Paramedics don't mess about. They do the full-body on the spot. They toil to exacting guidelines. With oxygen levels deemed life-threateningly low, they were obliged to convey my father to A&E. With Dad stretchered, wired, cannula'd and 02-ed to within a gasp, I sat, holding his hand ... for eleven and a half hours. I realised that the anything but silent night had turned only when a bacon sandwich of a voice took to the hospital tannoy: 'The Paediatric Department would like to wish you all a Merry Christmas ...' followed by similar from various other hospital departments after that.

Back at the ranch, my mother and elder daughter had long retired. Perhaps not with visions of sugar plums dancing in their heads, but with what horror they might awake to.

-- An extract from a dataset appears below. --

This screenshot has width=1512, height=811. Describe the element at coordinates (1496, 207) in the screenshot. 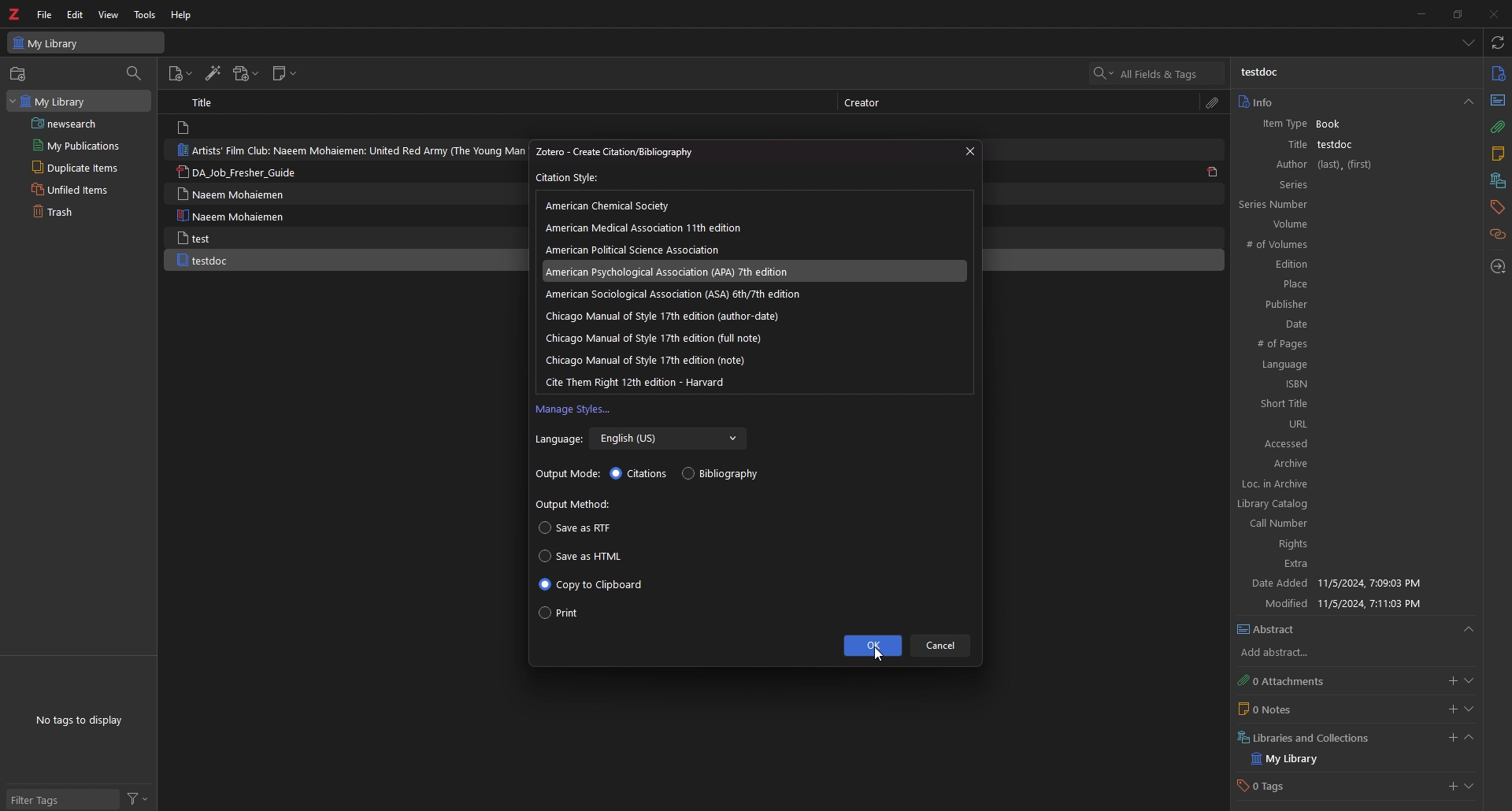

I see `tags` at that location.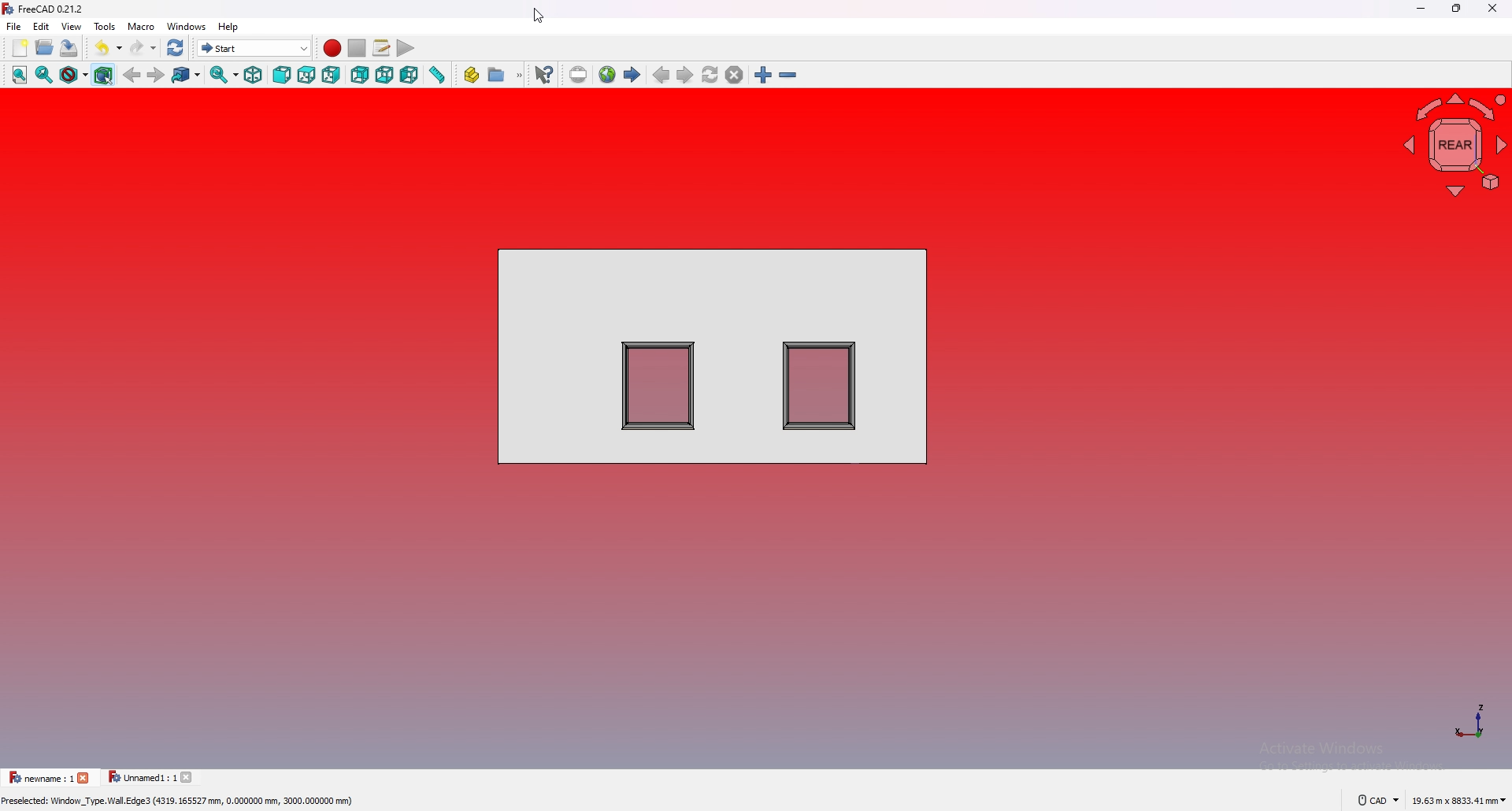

We were waiting for a bed, so that my father could be admitted. No extortionate five-star health insurance policy will help you on this date, in this situation. We'd be lucky. A porter let slip that the only way we'd get one during the early hours of Christmas Day would be if some poor unfortunate up on a med ward should die. Who'd wish that? I dozed in the orange polypropylene chair. Watched the bleeding, the bruised and the battered of the Borough of Bromley and North West Kent being stretchered into bays as if from the battlefield. Back home, Mamma succumbed to norovirus, and spent the day appealing to the newborn Almighty on the white porcelain wall-mounted. The sumptuous feast went in the bin. There is always next year.

The days between Christmas and New Year tend to evaporate. They did this year. The killer germ took me down too, as it was bound to. Dad got the better of his chest infection, and has been allowed home, on nuclear antibiotics. I'll be back there tonight. If we can stomach the thought of champagne at midnight, we might have some.

I haven't been out-out on New Year's Eve for eleven years. We revelled blindly as a couple, and partied annually as a family, our round-the-clock home Party Central. Few would dispute that it's not the best singles' night. Real life does not propel Billy Crystals through freezing New York streets to claim Meg Ryan-sized hearts on the count of twelve. The rictus grin we feel obliged to pull when surrounded by kissing lovers is not the best look. I was once lured along to a singles-only New Year's dinner-dance, only to quit before 10pm, feeling like a chunk of meat on a stick in a lions' den. I was better off at home behind my own knitted cushions, watching Queen with Adam Lambert by myself. Which is not to say that I don't have the best New Year's memories. My favourite? Go on, then, David Bowie's old gaff, Britannia Bay House, Mustique, in 1991.

Resolutions? Well. On Christmas Eve, I saw shadows in the pale blue eyes of my eighty-six year-old father, as he asked me over and over where his mother was. They were him as a fierce young footballer, a debonair globe-trotter, the Richard Burton of Fleet Street, the Voice of Sport. As a child, I saw him on television more often than at our dinner table. He was in so many ways a figure of fantasy to me. He still is. Now a frail, slightly shrunken old man with his best years behind him, he is nevertheless no less than he always was.

The lesson being, if there is something that you have always longed to do, see, experience, be - do it now. Time will not wait. New Year's Eves are inconsequential. Reflect, if you have to, on the highs and lows of 2017 - but then move on. Memories and nostalgia are so time-consuming. Like all those boxes in the attic, they take up too much room. Our eyes are in the front of our heads for a reason. What's on the cards? 2018, for me, will mark the publication of my debut volume of memoir. May the coming year be a thrill and a game-changer for you all.